**Data extract:**
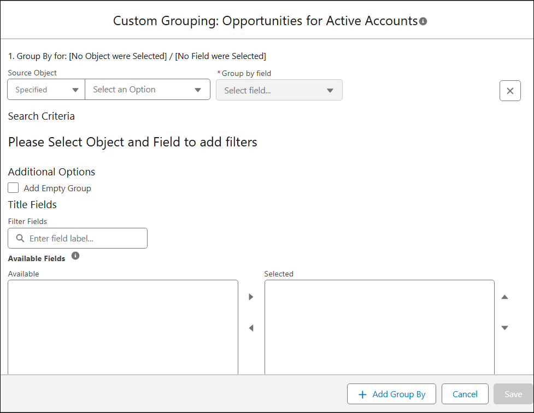Viewport: 534px width, 413px height.
Task: Click the search magnifier in Filter Fields
Action: (19, 238)
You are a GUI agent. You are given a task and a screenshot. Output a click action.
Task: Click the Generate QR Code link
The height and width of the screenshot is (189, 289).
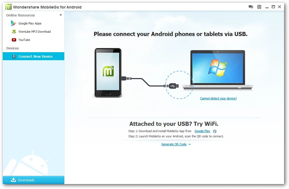click(x=174, y=144)

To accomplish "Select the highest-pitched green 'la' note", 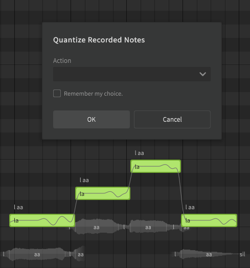I will point(155,166).
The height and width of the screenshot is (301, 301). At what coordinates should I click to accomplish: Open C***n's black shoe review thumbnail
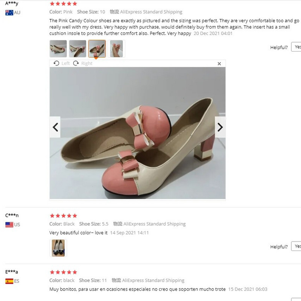pos(58,248)
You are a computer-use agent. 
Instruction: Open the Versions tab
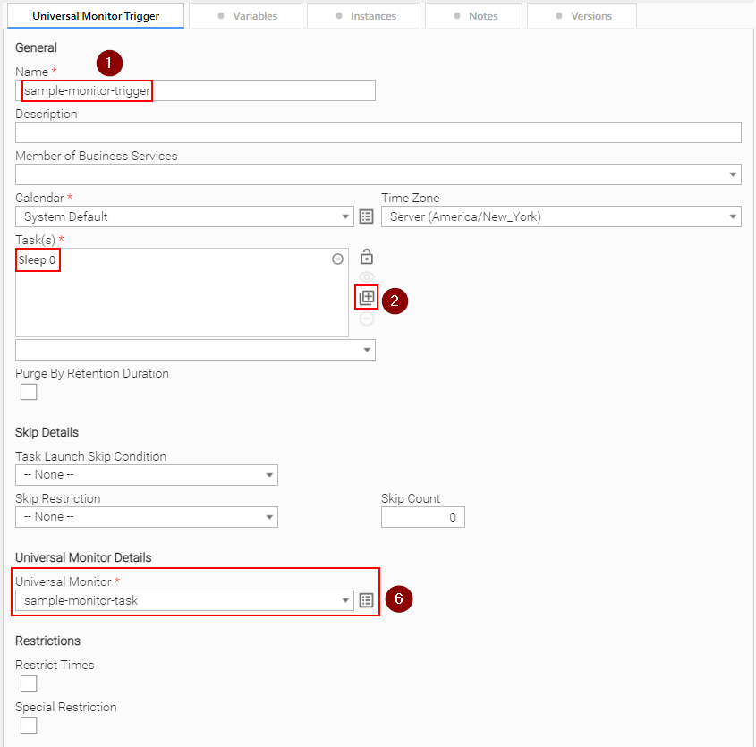582,16
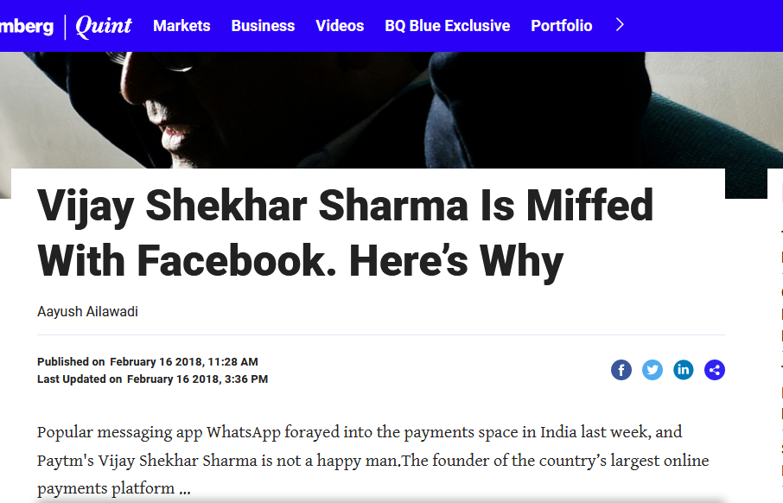Viewport: 783px width, 503px height.
Task: Share article via Facebook icon
Action: (x=621, y=370)
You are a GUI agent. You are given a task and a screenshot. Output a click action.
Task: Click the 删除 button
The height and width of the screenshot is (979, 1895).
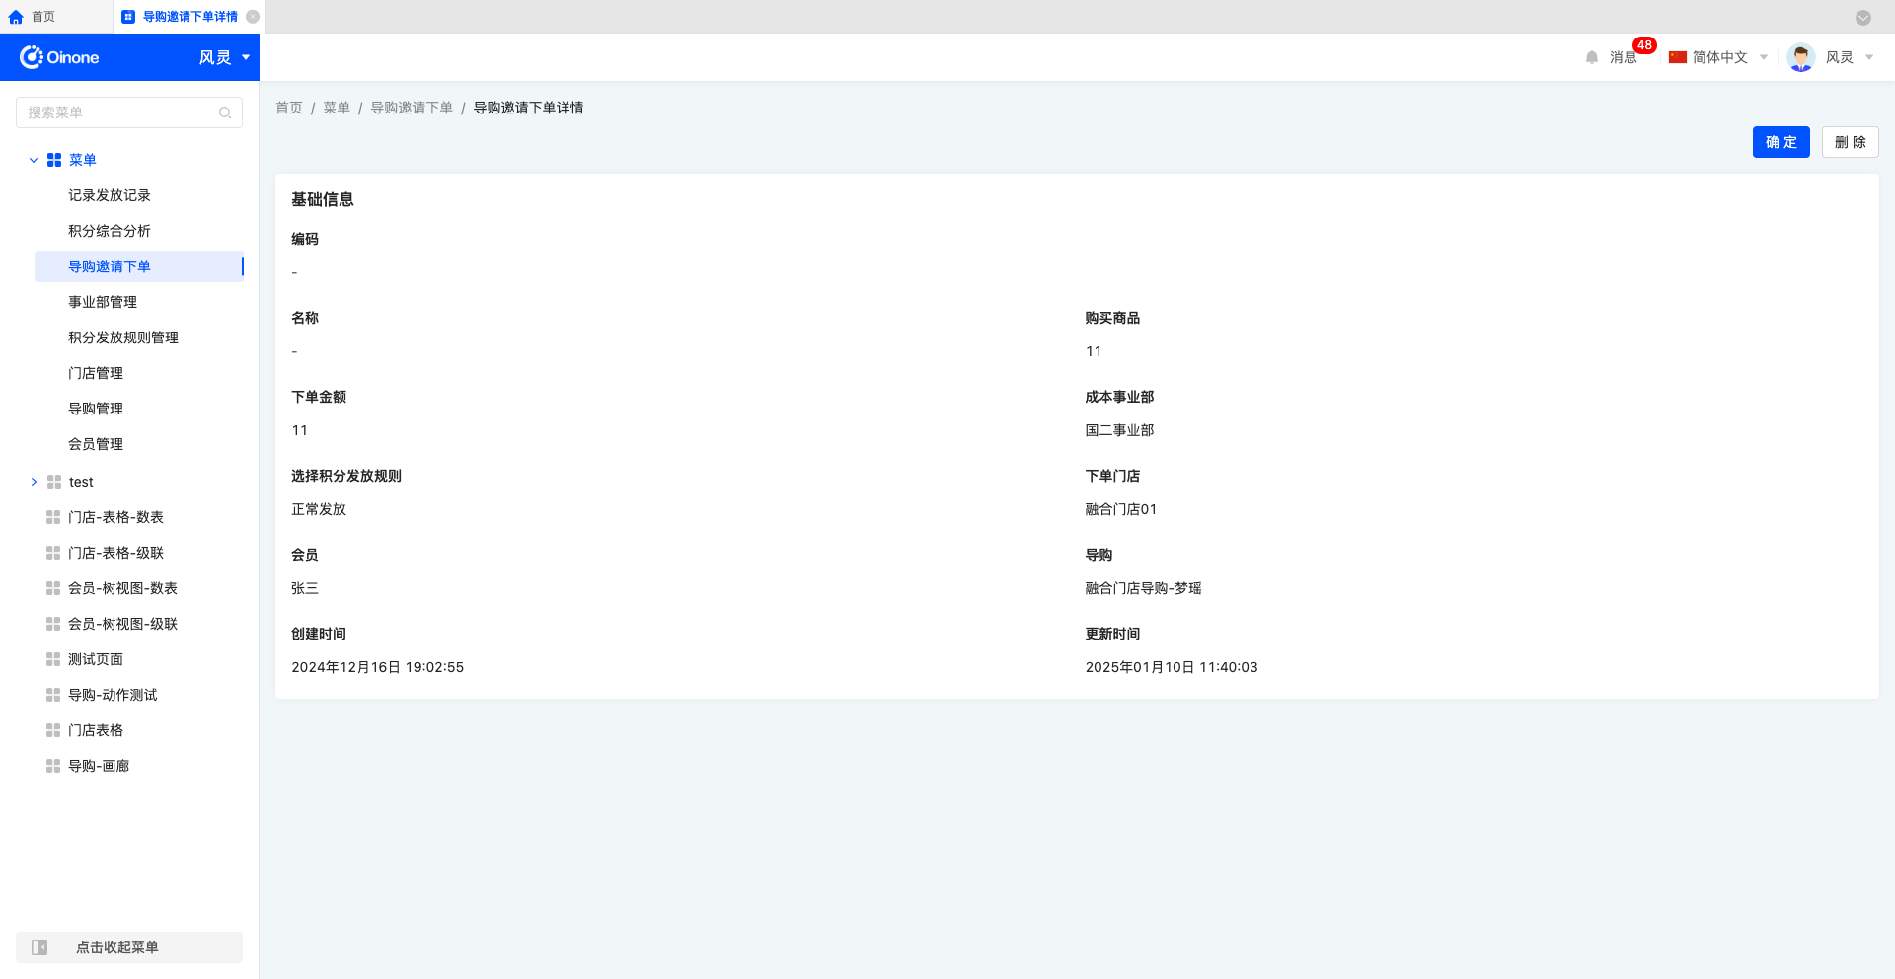[x=1850, y=142]
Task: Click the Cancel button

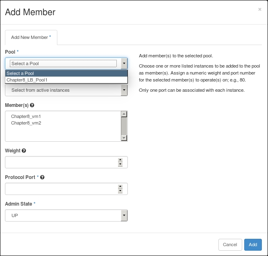Action: pos(230,245)
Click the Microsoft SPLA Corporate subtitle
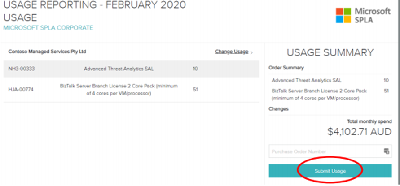The width and height of the screenshot is (400, 186). (48, 28)
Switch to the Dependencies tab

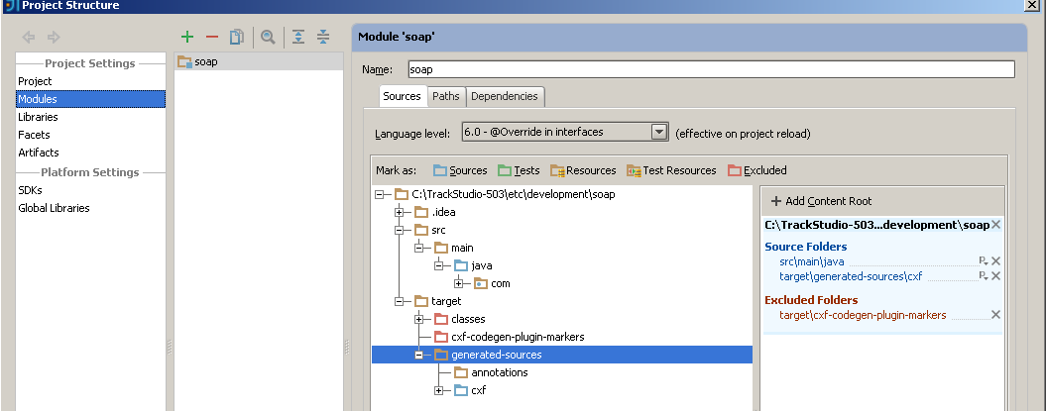[505, 96]
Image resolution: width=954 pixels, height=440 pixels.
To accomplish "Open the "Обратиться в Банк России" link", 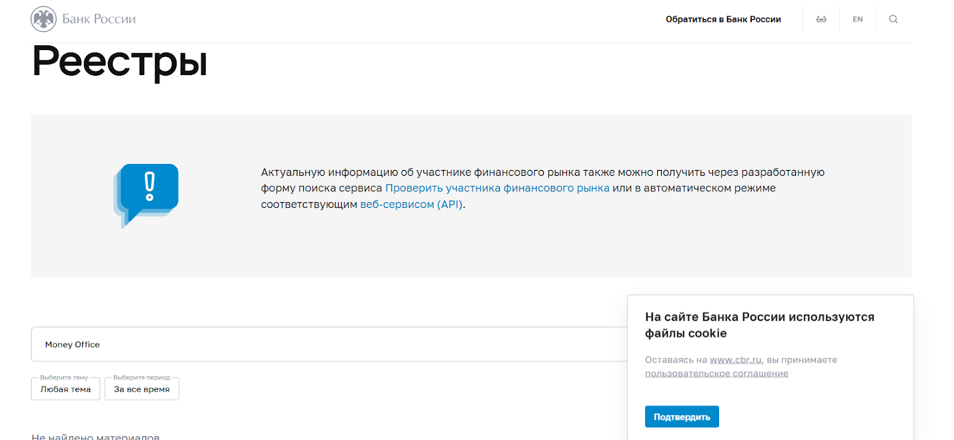I will (723, 19).
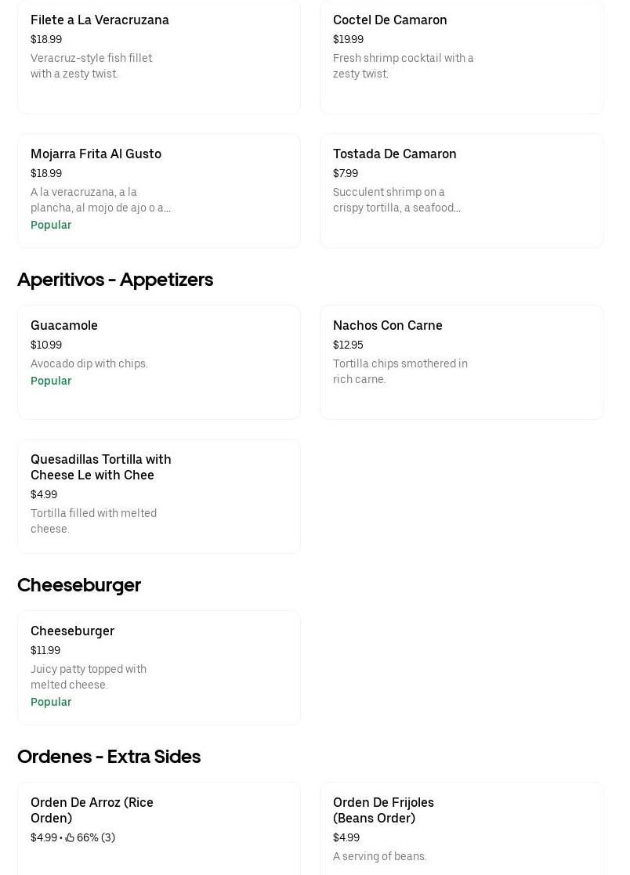Open the Nachos Con Carne item
630x875 pixels.
coord(462,362)
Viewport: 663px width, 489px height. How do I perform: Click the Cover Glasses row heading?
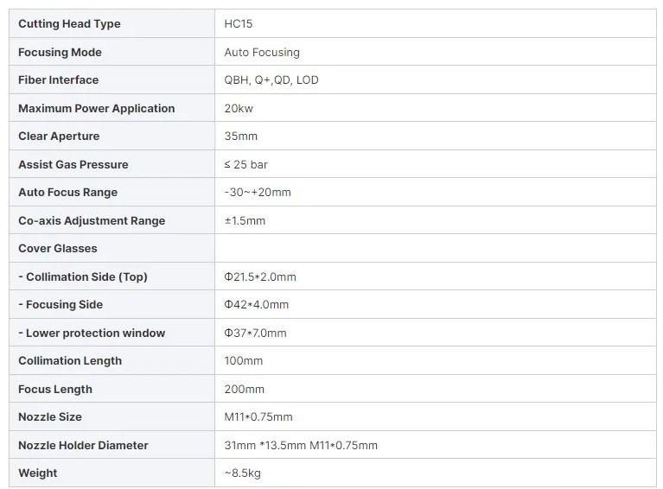coord(58,249)
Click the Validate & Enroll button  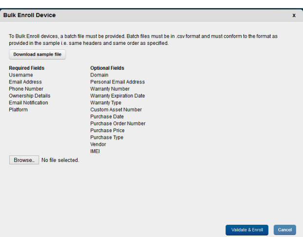(247, 230)
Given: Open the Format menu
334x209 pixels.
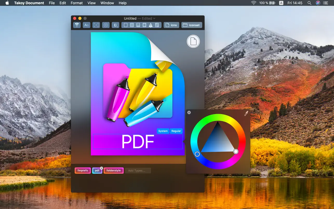Looking at the screenshot, I should click(x=77, y=3).
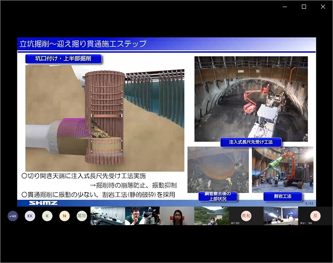Click the 尾玲 participant avatar

pos(82,216)
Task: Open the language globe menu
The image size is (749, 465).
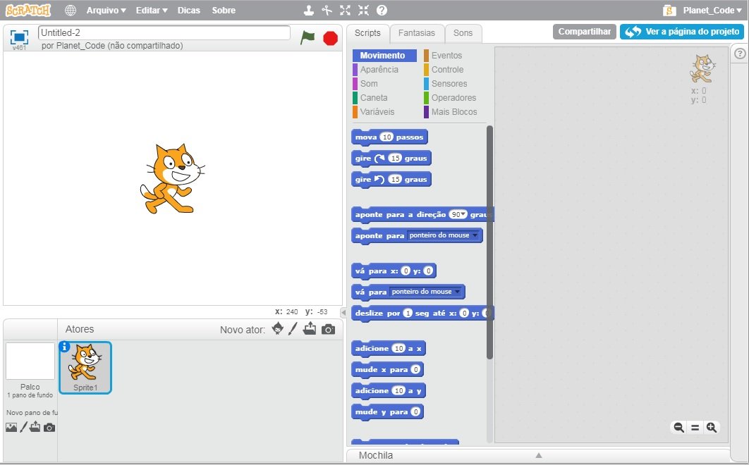Action: (71, 11)
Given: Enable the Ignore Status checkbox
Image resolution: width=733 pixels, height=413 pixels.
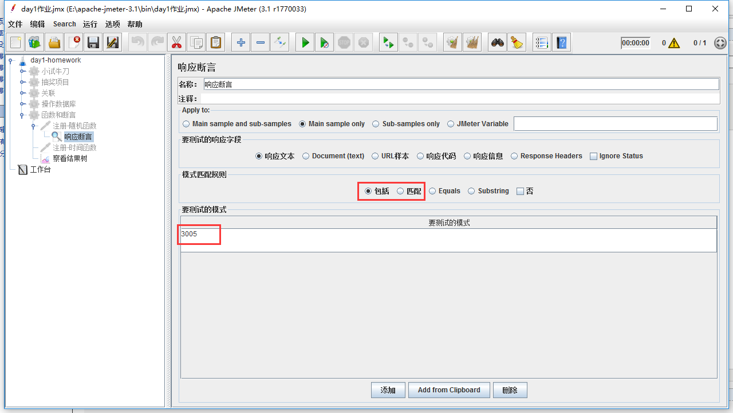Looking at the screenshot, I should pyautogui.click(x=593, y=156).
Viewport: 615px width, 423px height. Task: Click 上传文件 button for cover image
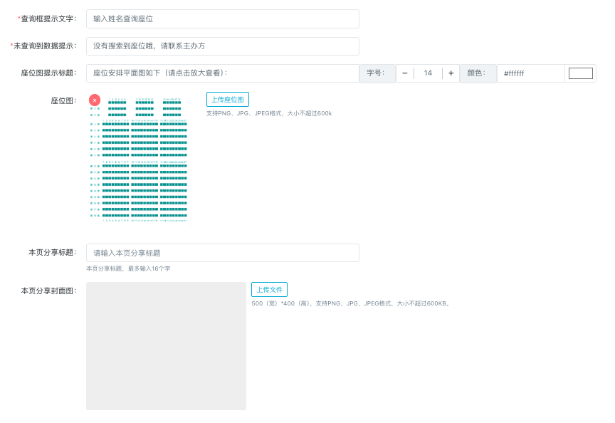coord(269,289)
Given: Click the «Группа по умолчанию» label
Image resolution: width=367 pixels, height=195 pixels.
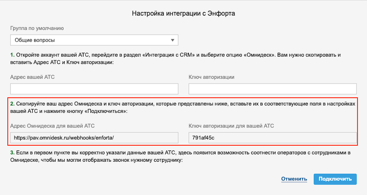Looking at the screenshot, I should pyautogui.click(x=37, y=29).
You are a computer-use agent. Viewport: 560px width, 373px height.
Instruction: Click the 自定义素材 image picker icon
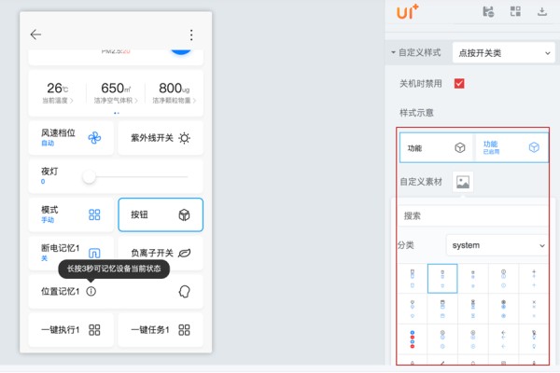pos(462,182)
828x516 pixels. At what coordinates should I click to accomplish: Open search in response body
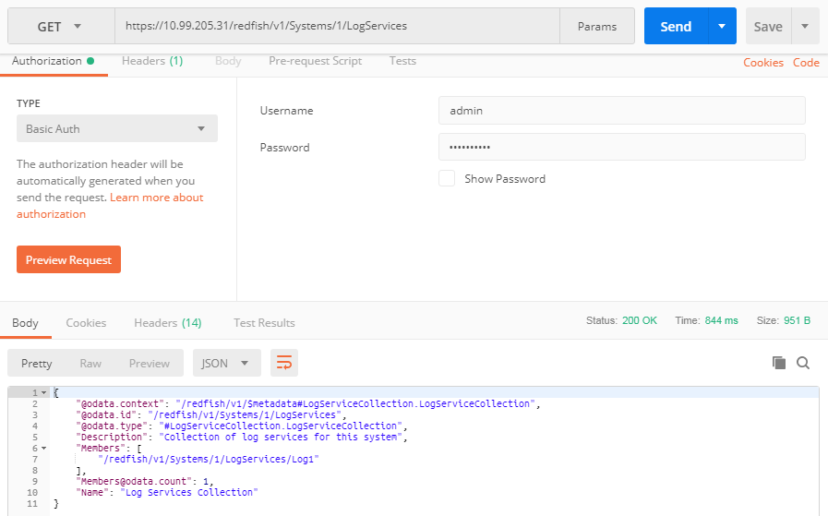coord(803,363)
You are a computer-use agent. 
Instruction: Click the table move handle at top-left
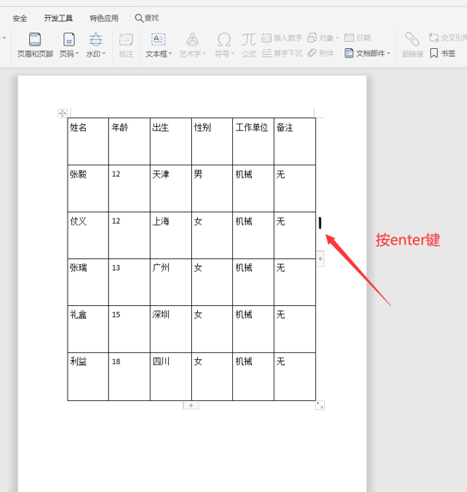point(63,113)
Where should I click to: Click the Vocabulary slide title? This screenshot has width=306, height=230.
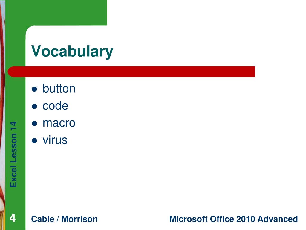[x=72, y=51]

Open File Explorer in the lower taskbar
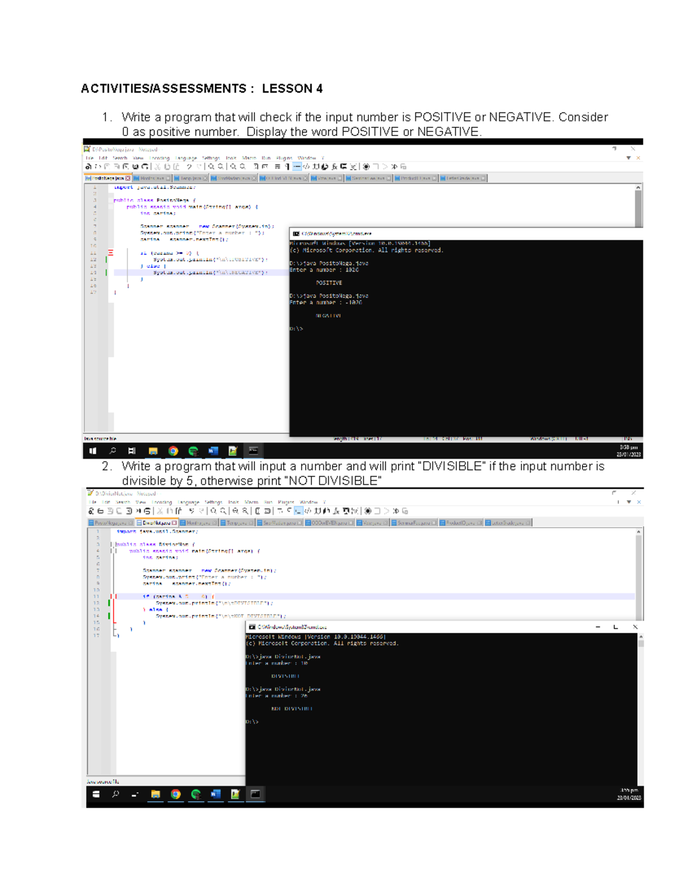tap(155, 794)
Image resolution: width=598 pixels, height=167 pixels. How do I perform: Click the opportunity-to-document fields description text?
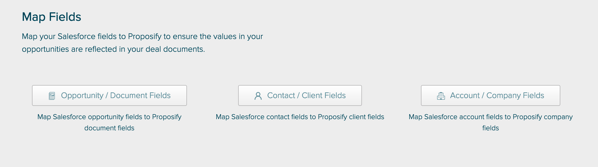pyautogui.click(x=109, y=122)
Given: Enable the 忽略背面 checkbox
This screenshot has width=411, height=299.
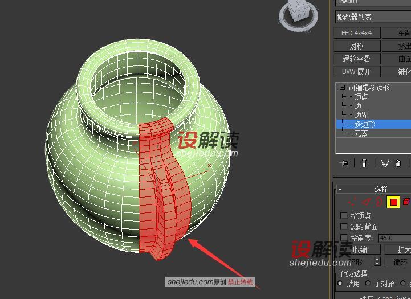Looking at the screenshot, I should (x=344, y=227).
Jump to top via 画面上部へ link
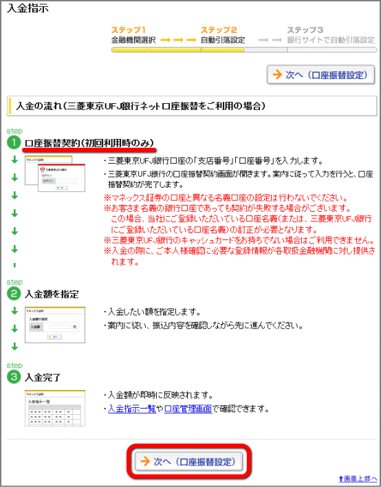This screenshot has height=487, width=381. 358,478
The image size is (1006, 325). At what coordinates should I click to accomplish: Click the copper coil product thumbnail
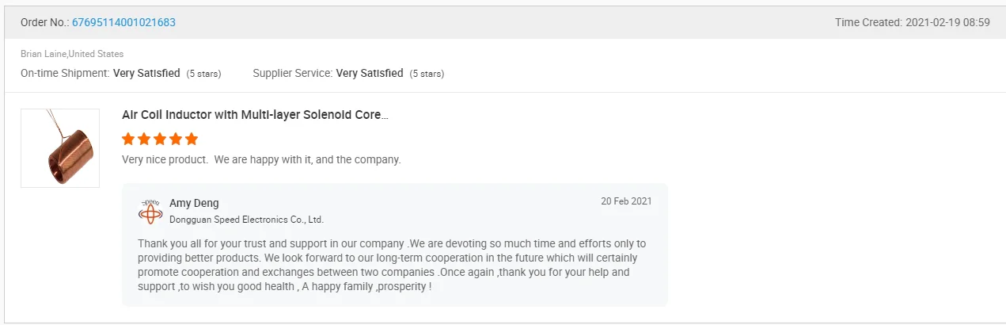click(x=60, y=148)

**Exercise:** Would you copy every line from the listing above that has the string "menu" in it?

**Written solution:**
Given: Open the Format menu
Task: Open the language globe menu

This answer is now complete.